Sonia Lai: “We need to take care of ourselves.”

Using Art to Help Cope with Clinician Burnout

A drawing by Sonia Lai – who recently graduated from the Family Nurse Practitioner program at the UCSF School of Nursing – was among 30 pieces chosen for a National Academy of Medicine art exhibit titled Expressions of Clinician Well-Being. The exhibit is part of the academy’s Action Collaborative on Clinician Well-Being and Resilience.

Spurred by reports that clinicians of all kinds were experiencing disturbing rates of burnout, with symptoms that include reduced job performance, high turnover rates, medical errors and, in extreme cases, clinician suicide, the academy created its collaborative in 2017. Expressions of Clinician Well-Being aims to help clinicians better understand their burnout challenges and rediscover the joy of their profession.

“The Red Thread” Lai, a self-taught digital artist who has used art as a creative outlet since high school – including doing a number of freelance design and illustration projects – knows firsthand the dangers of burnout.

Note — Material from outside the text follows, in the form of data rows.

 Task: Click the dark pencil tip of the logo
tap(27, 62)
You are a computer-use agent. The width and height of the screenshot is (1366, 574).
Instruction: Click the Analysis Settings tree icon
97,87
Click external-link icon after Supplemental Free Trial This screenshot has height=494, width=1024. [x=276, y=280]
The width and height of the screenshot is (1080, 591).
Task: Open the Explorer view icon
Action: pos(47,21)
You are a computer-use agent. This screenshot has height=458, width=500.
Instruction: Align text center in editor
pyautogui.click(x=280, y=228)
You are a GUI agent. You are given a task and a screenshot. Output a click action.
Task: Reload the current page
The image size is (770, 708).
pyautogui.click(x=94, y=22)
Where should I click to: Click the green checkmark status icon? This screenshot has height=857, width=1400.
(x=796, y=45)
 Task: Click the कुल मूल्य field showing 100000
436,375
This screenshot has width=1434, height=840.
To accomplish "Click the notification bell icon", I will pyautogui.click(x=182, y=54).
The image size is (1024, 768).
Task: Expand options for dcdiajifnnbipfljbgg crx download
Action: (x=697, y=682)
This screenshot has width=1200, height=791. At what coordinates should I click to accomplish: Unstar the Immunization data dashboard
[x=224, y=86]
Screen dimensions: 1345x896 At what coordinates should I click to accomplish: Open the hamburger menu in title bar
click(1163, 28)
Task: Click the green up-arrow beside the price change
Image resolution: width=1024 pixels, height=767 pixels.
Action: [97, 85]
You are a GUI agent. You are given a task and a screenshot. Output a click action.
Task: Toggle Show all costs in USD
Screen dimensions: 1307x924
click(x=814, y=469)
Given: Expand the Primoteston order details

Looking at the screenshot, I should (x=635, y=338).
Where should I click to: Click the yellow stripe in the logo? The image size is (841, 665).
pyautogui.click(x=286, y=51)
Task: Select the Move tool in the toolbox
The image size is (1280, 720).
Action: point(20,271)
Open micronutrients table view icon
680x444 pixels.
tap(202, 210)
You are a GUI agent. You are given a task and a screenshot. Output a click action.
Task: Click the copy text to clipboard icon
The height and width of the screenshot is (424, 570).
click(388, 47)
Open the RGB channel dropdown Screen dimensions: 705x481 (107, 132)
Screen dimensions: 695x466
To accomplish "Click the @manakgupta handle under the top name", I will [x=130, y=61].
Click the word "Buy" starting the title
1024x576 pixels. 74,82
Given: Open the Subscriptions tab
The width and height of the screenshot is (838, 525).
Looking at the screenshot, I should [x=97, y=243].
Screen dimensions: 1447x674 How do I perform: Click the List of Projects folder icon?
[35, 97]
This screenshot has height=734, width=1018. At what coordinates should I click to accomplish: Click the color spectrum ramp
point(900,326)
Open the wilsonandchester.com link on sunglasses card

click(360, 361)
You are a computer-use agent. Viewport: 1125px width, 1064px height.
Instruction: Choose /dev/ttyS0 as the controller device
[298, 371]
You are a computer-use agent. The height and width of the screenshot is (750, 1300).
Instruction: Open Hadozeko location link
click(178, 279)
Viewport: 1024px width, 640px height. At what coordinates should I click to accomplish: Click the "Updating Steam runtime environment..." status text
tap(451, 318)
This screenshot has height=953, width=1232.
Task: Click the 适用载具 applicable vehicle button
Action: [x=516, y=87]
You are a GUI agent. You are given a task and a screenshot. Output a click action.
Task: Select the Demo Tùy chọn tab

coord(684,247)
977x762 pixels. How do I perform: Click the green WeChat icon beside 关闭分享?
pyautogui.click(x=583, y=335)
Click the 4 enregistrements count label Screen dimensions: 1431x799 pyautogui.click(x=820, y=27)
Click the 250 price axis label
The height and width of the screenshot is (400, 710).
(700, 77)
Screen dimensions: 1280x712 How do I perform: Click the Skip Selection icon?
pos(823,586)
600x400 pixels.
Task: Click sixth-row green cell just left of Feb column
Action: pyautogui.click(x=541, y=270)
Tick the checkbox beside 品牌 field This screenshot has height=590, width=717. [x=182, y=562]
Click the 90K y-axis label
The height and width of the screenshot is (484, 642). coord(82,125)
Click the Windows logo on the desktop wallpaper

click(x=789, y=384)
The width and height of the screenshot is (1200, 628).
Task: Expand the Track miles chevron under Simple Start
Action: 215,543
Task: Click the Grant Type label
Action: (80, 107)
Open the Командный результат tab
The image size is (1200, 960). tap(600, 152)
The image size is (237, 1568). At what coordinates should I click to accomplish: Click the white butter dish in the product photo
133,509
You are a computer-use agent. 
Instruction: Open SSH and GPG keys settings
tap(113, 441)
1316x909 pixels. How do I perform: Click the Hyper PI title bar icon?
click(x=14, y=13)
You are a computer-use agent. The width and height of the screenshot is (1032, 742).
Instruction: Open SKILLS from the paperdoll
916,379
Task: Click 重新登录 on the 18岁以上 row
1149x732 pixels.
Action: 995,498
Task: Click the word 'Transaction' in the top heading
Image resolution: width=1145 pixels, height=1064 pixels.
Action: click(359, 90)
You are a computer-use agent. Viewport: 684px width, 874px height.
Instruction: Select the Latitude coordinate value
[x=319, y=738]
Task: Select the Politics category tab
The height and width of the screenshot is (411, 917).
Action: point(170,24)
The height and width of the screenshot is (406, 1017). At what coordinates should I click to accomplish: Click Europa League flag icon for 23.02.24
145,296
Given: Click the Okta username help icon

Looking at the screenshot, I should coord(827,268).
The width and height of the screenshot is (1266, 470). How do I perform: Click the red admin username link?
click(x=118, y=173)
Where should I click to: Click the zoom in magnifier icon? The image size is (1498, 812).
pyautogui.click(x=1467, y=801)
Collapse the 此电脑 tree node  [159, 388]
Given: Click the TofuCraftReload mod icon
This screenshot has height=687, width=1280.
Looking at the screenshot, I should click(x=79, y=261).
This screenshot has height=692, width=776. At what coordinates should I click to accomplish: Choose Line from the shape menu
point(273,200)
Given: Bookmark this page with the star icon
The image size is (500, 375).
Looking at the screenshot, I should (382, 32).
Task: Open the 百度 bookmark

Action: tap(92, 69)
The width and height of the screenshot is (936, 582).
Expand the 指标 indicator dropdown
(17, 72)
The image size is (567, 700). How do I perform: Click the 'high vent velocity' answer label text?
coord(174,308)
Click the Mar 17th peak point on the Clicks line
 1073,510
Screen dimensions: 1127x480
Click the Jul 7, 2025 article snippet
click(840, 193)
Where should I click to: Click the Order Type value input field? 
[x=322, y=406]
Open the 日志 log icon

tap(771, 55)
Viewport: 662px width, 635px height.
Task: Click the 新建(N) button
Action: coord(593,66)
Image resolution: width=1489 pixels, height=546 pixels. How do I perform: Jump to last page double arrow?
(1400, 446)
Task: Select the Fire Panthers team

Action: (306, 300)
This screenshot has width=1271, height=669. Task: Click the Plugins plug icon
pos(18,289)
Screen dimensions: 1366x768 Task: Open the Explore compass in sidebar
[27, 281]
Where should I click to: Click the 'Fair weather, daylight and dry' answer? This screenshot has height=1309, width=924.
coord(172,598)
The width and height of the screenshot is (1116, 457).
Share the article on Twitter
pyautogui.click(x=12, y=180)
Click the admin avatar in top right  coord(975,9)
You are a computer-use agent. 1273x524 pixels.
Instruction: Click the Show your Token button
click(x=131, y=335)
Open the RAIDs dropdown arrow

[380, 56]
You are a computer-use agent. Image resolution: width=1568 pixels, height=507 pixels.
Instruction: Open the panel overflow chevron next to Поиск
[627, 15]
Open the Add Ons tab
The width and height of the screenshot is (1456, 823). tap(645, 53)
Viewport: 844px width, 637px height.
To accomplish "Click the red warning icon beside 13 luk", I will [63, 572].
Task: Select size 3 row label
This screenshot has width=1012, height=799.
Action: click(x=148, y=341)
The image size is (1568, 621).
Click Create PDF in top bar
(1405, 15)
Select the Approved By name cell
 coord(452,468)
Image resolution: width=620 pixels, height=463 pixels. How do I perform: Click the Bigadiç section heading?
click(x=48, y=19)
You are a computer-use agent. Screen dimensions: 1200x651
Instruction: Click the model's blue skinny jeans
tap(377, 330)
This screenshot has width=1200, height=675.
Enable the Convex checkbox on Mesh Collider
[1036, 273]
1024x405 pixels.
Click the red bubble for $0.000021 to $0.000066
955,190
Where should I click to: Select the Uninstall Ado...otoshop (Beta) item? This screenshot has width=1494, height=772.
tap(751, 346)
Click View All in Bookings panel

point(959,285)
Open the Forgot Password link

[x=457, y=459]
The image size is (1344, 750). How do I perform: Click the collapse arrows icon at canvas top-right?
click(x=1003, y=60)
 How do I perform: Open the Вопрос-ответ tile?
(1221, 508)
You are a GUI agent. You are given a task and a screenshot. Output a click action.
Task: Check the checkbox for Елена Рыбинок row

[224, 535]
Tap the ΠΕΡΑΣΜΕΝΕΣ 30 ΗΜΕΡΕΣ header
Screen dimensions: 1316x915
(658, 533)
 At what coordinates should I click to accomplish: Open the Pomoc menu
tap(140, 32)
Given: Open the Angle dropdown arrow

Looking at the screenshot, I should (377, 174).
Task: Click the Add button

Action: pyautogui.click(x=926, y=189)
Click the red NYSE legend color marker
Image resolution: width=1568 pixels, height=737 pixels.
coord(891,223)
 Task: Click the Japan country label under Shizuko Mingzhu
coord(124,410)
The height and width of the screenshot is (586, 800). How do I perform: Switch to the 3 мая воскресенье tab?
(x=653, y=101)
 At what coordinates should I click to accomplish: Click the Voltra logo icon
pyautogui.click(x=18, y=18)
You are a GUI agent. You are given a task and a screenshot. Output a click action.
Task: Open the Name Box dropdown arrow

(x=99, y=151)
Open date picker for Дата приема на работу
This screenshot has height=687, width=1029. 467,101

When she became a nurse in 2013, graduating from UC Irvine’s program, she began in the emergency department of a Southern California hospital, working largely with underserved communities whose immediate clinical problems were often rooted in intractable psychosocial and socioeconomic influences.

“You want to help, but you don’t always have the resources, and the emergency room is not the place to treat long-term problems – it’s like placing a Band-Aid on a large, gaping wound,” she says. “That was my first full-time job, and it was a difficult transition for me.”

She recognized she was burning out and decided to apply to UCSF, so she could have more of a long-term impact by becoming a primary care NP. During her 2017 winter break, after more than a year in the program, Lai saw the academy’s call for submissions online. Determined to raise awareness about clinician burnout, she completed her piece, titled “The Red Thread,” and submitted it before classes began again. She heard this spring that it had been accepted and attended the opening in Washington, DC.

“As clinicians, we don’t always feel like it’s OK to feel burned out because our patients always come first,” she says. “Meeting other providers from other specialties who also use art to cope with distress has helped me remember that we need to take care of ourselves.”